## Prompt 1
According to the account of Richard Caister, in what year was he transferred to St Stephen's Church in Norwich?
## Prompt 2
Decide whether each statement agrees with the account of Richard Caister, answering yes or no and quoting the deciding words of the account: (a) Caister served as vicar in Sedgeford for five years. (b) Caister was buried in the churchyard of St Stephen's Church. (c) Julian of Norwich died in 1420.
## Prompt 3
Reproduce the portion of the account of Richard Caister that opens with the words containing "Caister was a" and closes with "by a woman.".

--- START OF Source document ---

The Story of Richard Caister
Richard Caister was born either in Casiter St Edmund or Caister-on-Sea in the middle of the 14th century. On the 1st October 1385, he was admitted to Merton Priory in Surrey where he received his education for ordained ministry. It is most likely that, after being ordained, he spent some 10 years as a monk of the Norwich Cathedral Priory. In 1397, he become vicar of St Mary’s Church in Sedgeford, near Lynn where he served for five years. In 1402 he was transferred to St Stephen’s Church in Norwich, where he remained until his death on April 4, 1420. He was buried in the chancel of the Church indicating the high regard he was held. His resting place became a focus for pilgrimage throughout the fifteenth century.
Caister was a contemporary of Julian of Norwich (1342-1416). Julian of Norwich is, of course, known for her book The Revelations of Divine Love, which is a masterpiece of 14th century vernacular theology and also the earliest surviving book in the English language written by a woman.

--- END OF Source document ---
--- START OF Listing ---

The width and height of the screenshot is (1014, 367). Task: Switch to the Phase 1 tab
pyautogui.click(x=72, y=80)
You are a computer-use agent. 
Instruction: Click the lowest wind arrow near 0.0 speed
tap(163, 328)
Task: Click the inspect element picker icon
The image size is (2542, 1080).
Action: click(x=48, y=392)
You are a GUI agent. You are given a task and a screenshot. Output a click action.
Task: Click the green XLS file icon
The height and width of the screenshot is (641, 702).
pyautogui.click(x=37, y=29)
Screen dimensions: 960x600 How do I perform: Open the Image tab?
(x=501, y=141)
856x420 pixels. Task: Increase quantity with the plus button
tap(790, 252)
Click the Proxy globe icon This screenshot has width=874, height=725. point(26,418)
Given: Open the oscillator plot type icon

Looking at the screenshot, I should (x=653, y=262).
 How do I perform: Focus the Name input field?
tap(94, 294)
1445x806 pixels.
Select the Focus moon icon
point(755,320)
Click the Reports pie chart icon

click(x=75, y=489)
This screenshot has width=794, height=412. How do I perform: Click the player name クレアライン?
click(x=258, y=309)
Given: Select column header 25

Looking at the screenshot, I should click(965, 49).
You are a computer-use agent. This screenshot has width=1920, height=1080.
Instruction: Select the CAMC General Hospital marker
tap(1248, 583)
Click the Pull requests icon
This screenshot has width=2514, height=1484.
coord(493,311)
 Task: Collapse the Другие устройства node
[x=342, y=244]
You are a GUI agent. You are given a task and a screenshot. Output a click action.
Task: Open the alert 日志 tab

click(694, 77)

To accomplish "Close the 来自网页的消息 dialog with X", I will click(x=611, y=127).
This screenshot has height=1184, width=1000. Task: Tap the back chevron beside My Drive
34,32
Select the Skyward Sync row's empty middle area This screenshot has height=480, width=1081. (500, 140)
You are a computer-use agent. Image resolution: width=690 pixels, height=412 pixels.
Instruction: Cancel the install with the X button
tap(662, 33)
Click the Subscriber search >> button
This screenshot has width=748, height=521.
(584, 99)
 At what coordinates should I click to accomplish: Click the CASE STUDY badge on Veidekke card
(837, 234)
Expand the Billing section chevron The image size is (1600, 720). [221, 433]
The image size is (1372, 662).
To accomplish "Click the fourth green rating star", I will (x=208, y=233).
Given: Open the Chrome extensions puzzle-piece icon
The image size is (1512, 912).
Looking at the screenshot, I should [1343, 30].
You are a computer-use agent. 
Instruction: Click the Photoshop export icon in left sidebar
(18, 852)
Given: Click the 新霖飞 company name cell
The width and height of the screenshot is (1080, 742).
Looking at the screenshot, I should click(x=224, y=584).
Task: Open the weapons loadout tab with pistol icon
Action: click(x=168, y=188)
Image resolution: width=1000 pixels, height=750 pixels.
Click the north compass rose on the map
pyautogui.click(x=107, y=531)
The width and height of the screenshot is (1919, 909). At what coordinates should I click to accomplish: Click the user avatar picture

--- END OF Listing ---

## Full output 1
1402

## Full output 2
(a) Yes: "where he served for five years"
(b) No: "He was buried in the chancel of the Church"
(c) No: "Julian of Norwich (1342-1416)"

## Full output 3
Caister was a contemporary of Julian of Norwich (1342-1416). Julian of Norwich is, of course, known for her book The Revelations of Divine Love, which is a masterpiece of 14th century vernacular theology and also the earliest surviving book in the English language written by a woman.